How to complete this task: Only the stretch of the listing below that runs from the line with "You are a computer-use agent." through the line with "At what coordinates" is to be printed, exactly and with both ends.

Data in this exercise:
--------------------------------

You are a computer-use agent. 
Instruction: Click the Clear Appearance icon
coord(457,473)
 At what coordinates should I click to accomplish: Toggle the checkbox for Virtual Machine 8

--------------------------------

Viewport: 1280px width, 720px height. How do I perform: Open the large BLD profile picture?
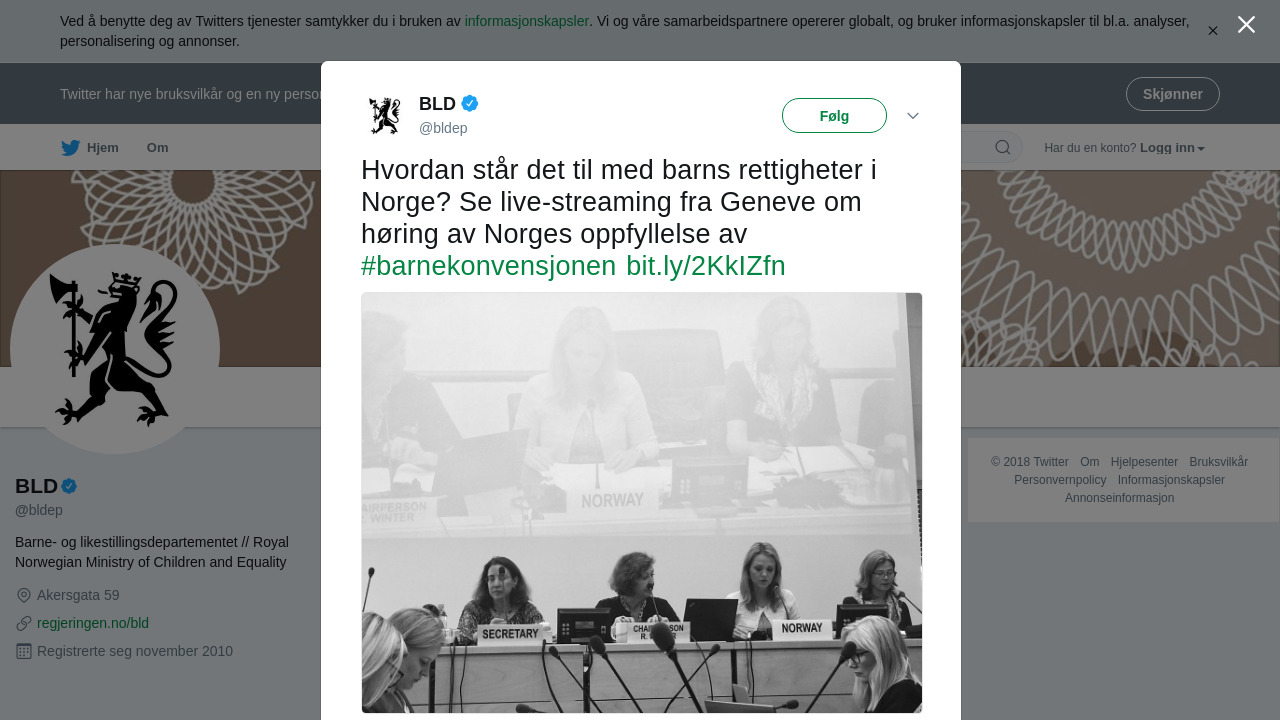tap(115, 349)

--------------------------------

Result below:
You are a computer-use agent. 
Instruction: Click the Clear Appearance icon
coord(457,473)
 At what coordinates should I click to accomplish: Toggle the checkbox for Virtual Machine 8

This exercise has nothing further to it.